> Objective:
Replace "Foreign language" with "Other languages" in the listing from the line with "Foreign language (243, 25)" to the line with "福島県の広告事業について (272, 2536)", and write out only those lines with everything else left unchanged.

> Some records:
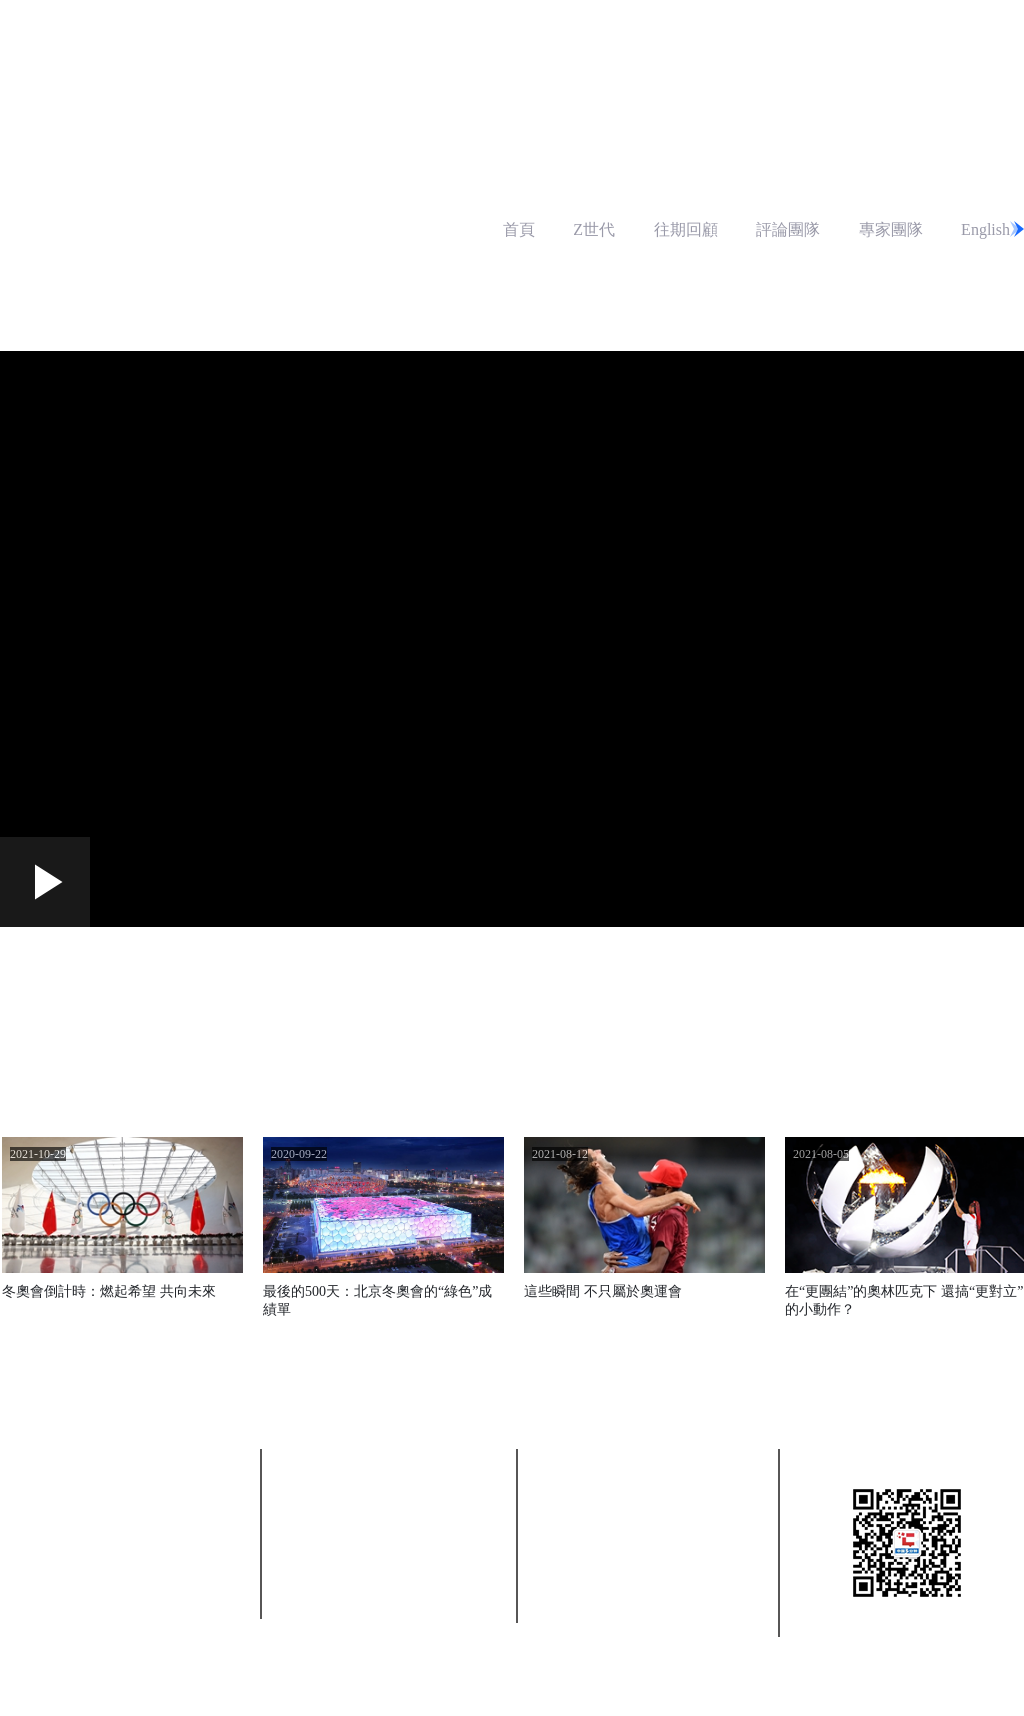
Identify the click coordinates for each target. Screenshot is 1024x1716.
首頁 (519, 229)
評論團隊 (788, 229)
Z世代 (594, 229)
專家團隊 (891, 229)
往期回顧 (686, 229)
---
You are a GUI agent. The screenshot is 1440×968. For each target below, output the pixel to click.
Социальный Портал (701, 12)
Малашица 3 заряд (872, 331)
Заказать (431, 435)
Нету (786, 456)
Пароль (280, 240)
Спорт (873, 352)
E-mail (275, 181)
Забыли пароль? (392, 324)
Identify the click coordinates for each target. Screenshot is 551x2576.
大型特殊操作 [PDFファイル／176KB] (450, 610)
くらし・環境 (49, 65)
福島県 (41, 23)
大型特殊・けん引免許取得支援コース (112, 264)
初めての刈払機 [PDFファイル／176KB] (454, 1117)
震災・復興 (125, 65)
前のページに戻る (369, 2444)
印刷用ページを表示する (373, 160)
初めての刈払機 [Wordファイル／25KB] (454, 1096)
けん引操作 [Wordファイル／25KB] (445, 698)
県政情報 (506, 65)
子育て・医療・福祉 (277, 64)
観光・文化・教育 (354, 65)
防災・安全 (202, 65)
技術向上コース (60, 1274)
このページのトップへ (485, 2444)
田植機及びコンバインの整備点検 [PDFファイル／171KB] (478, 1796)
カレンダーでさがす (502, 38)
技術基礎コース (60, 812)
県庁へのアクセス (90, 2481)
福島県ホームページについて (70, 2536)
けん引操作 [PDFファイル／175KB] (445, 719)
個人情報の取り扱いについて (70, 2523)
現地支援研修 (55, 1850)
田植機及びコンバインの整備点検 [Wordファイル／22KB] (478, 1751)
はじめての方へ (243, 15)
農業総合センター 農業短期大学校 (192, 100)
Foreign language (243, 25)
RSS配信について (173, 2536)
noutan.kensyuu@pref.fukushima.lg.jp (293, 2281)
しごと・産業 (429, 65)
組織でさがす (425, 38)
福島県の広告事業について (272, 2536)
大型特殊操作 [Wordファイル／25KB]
==
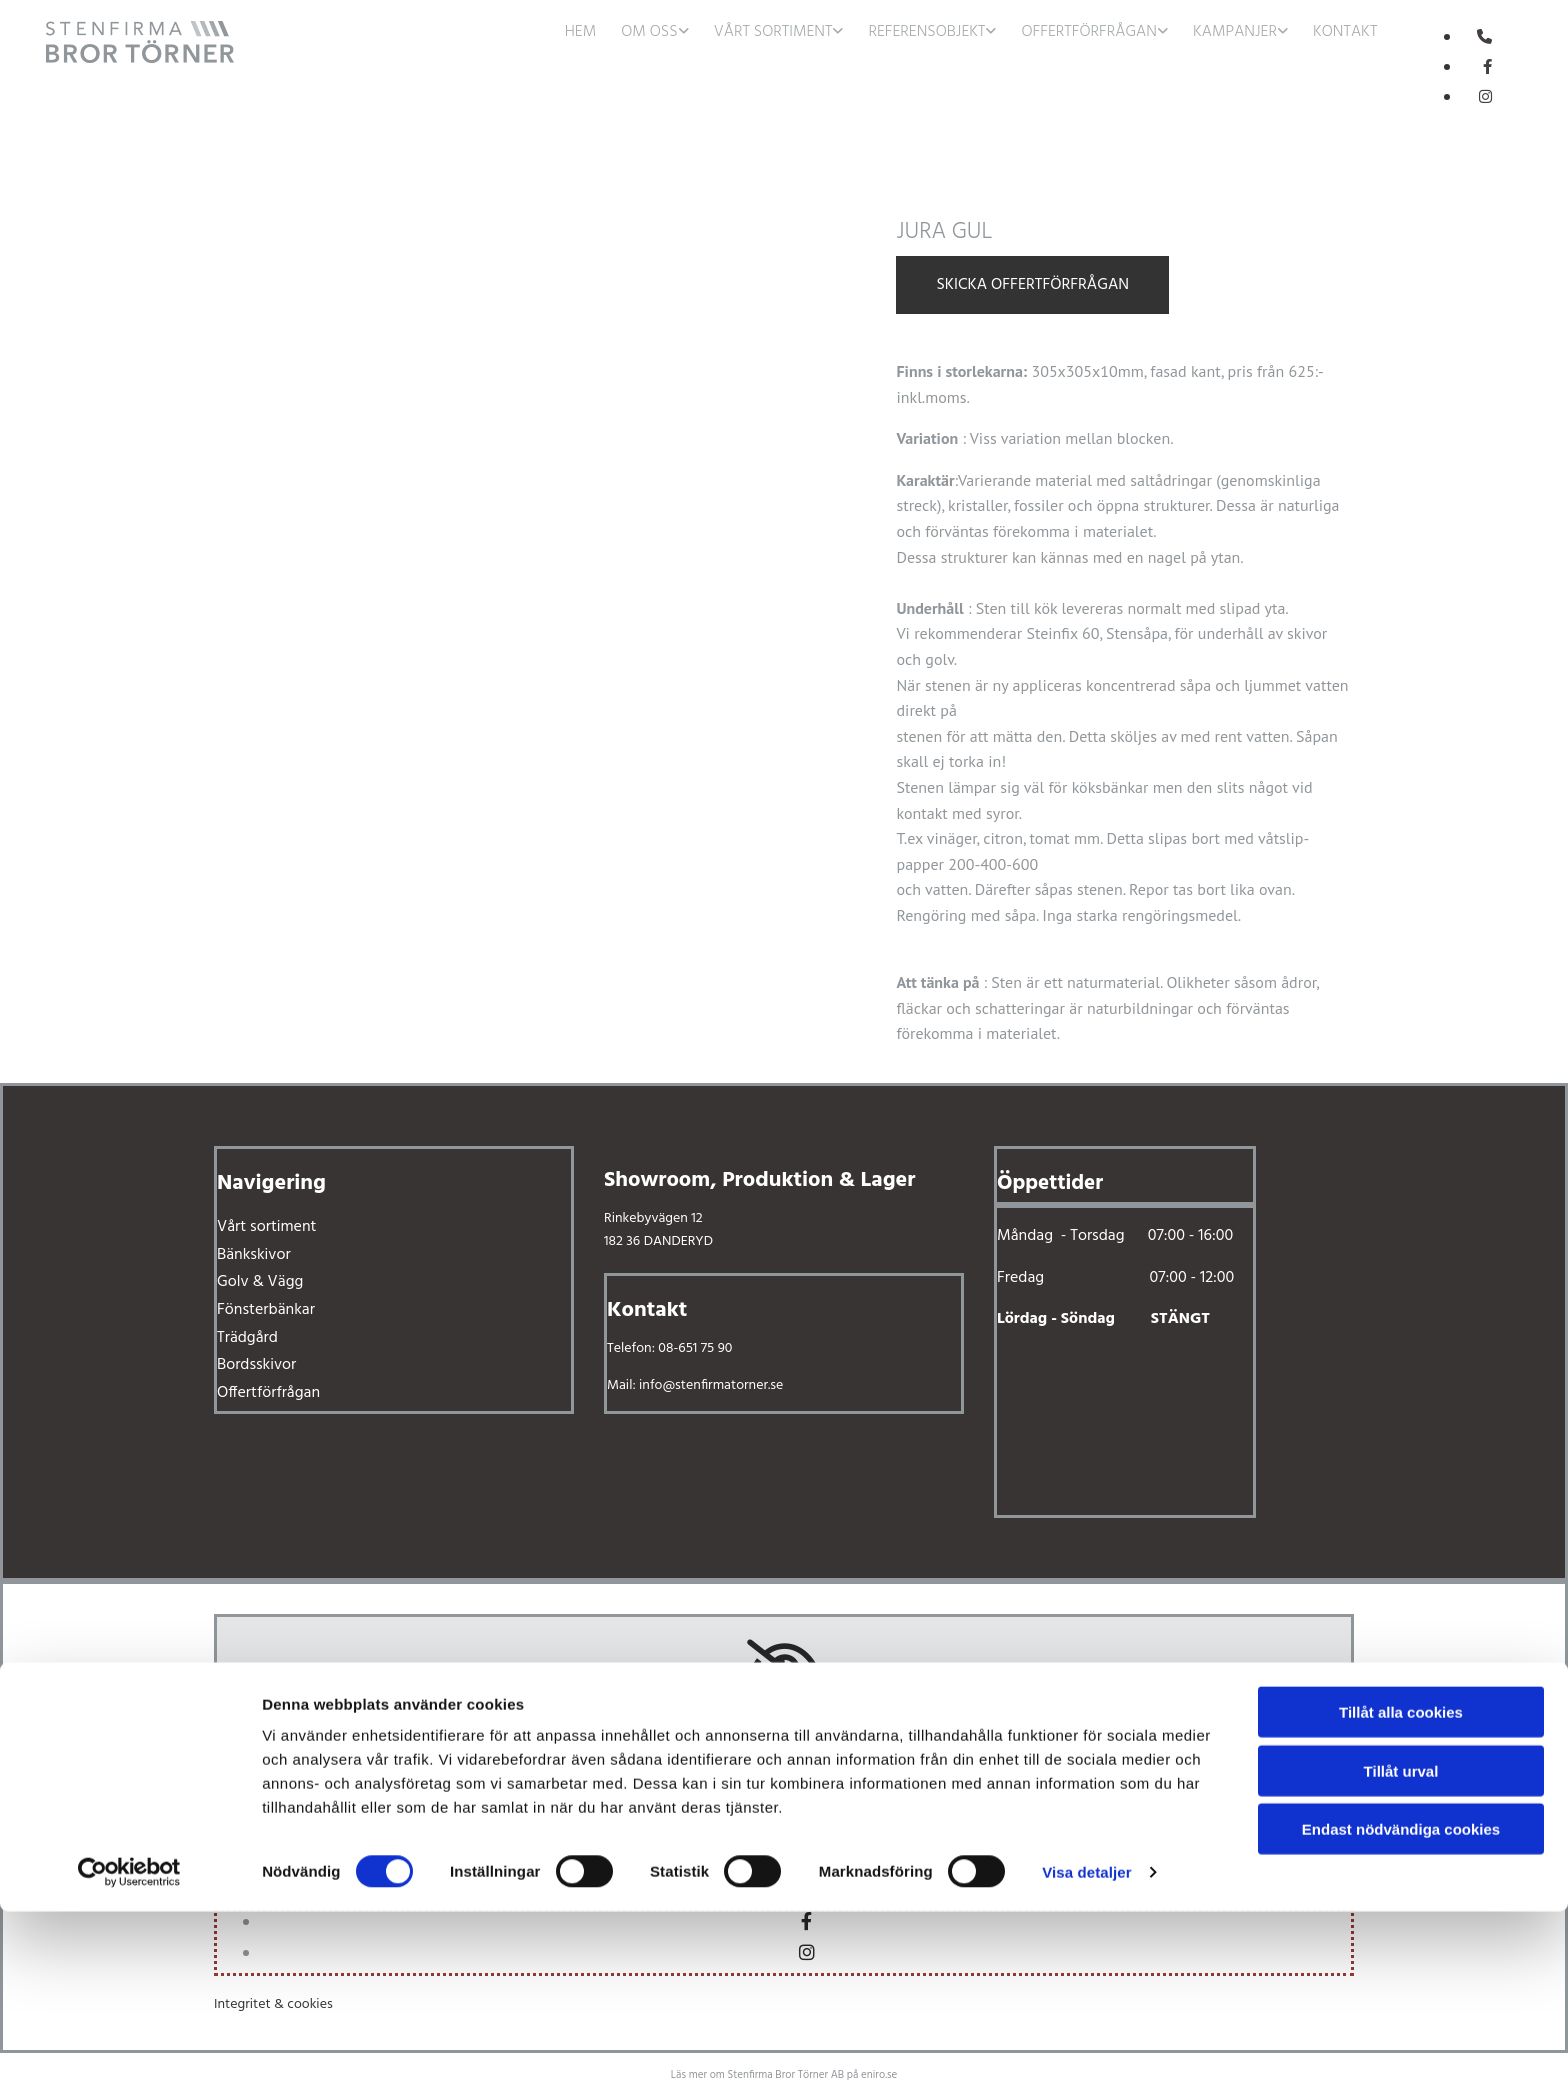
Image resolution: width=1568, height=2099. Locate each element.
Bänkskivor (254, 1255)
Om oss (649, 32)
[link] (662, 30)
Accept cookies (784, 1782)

> The response:
Other languages (243, 25)
RSS配信について (173, 2536)
noutan.kensyuu@pref.fukushima.lg.jp (293, 2281)
しごと・産業 (429, 65)
組織でさがす (425, 38)
福島県の広告事業について (272, 2536)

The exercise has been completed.